Re: [PATCH] net : rps : supoort a single flow to use rps

From: Eric Dumazet
Date: Tue Jun 28 2022 - 11:31:34 EST


On Tue, Jun 28, 2022 at 4:01 PM Albert Huang
<huangjie.albert@xxxxxxxxxxxxx> wrote:
>
> From: "huangjie.albert" <huangjie.albert@xxxxxxxxxxxxx>
>
> In some scenarios(ipsec) or products(VPN gateway),
> we need to enable a single network stream to support RPS.
> but In the current rps implementation, there is no support
> for a single stream to utilize rps.
>
> Introduce a hashtable to record flows that need to use rps.
> For these flows, use round robin to put them on different CPUs
> for further processing
>
> how to use:
> echo xxx > /sys/class/net/xxx/queues/rx-x/rps_cpus
> echo 1 > /sys/class/net/xxx/queues/rx-x/rps_single_flow
> and create a flow node with the function:
> rps_flow_node_create

Which part calls rps_flow_node_create() exactly ?

This seems to be very specialized to IPSEC.

Can IPSEC use multiple threads for decryption ?

## WORK TO COMPLETE
- 1) From the reply about the RPS single-flow patch, write out the passage starting at "From: Eric Dumazet" and ending at "to support RPS.".
- 2) In the reply about the RPS single-flow patch, shorten the quoted paragraph that begins "In some scenarios(ipsec) or products(VPN gateway)" while keeping its main facts.
- 3) Carry on the reply about the RPS single-flow patch from where it stops.

## DATASET SECTION
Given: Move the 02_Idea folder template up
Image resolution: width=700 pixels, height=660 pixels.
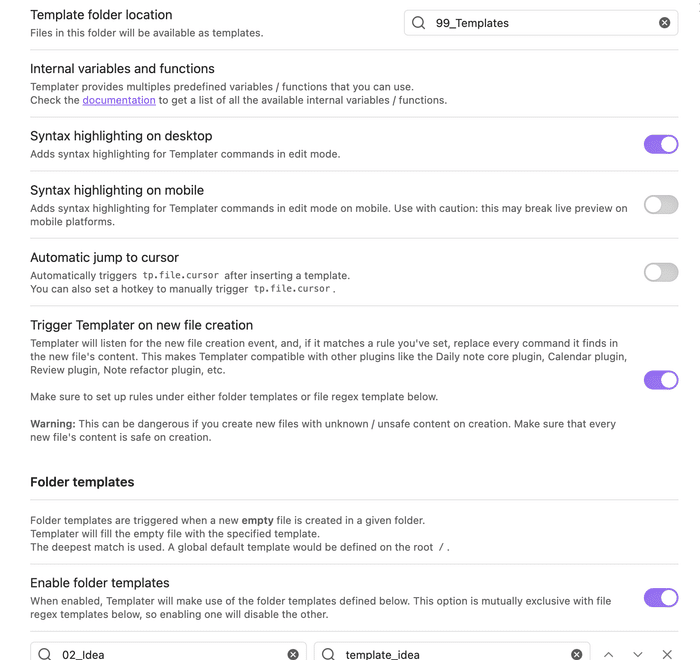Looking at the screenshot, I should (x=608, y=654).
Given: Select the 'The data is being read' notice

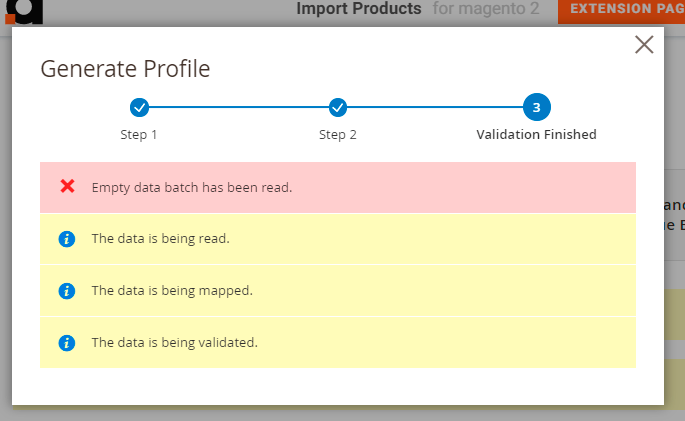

## ANSWERS BELOW
- 1)
From: Eric Dumazet
Date: Tue Jun 28 2022 - 11:31:34 EST


On Tue, Jun 28, 2022 at 4:01 PM Albert Huang
<huangjie.albert@xxxxxxxxxxxxx> wrote:
>
> From: "huangjie.albert" <huangjie.albert@xxxxxxxxxxxxx>
>
> In some scenarios(ipsec) or products(VPN gateway),
> we need to enable a single network stream to support RPS.

- 2) Cases such as IPsec or a VPN gateway need a single network stream to use RPS, but the current RPS implementation offers no support for that.

- 3)
>
> This patch can improve the performance of a single stream,
> for example: On my virtual machine (4 vcpu + 8g), a single
> ipsec stream (3des encryption) can improve throughput by 3-4 times:
> before after
> 212 Mbits/sec 698 Mbits/sec
>
> Signed-off-by: huangjie.albert <huangjie.albert@xxxxxxxxxxxxx>
> ---
> include/linux/netdevice.h | 15 +++
> net/core/dev.c | 187 ++++++++++++++++++++++++++++++++++++++
> net/core/net-sysfs.c | 36 ++++++++
> 3 files changed, 238 insertions(+)
>
> diff --git a/include/linux/netdevice.h b/include/linux/netdevice.h
> index f615a66c89e9..36412d0e0255 100644
> --- a/include/linux/netdevice.h
> +++ b/include/linux/netdevice.h
> @@ -743,6 +743,7 @@ bool rps_may_expire_flow(struct net_device *dev, u16 rxq_index, u32 flow_id,
> struct netdev_rx_queue {
> struct xdp_rxq_info xdp_rxq;
> #ifdef CONFIG_RPS
> + bool rps_single_flow_enable;
> struct rps_map __rcu *rps_map;
> struct rps_dev_flow_table __rcu *rps_flow_table;
> #endif
> @@ -811,6 +812,20 @@ struct xps_dev_maps {
> #define XPS_RXQ_DEV_MAPS_SIZE(_tcs, _rxqs) (sizeof(struct xps_dev_maps) +\
> (_rxqs * (_tcs) * sizeof(struct xps_map *)))
>
> +
> +/* define for rps_single_flow */
> +struct rps_flow_info_node {
> + __be32 saddr;
> + __be32 daddr;
> + __u8 protocol;
> + u64 jiffies; /* keep the time update entry */
> + struct hlist_node node;
> +};
> +#define MAX_MAINTENANCE_TIME (2000)
> +#define PERIODIC_AGEING_TIME (10000)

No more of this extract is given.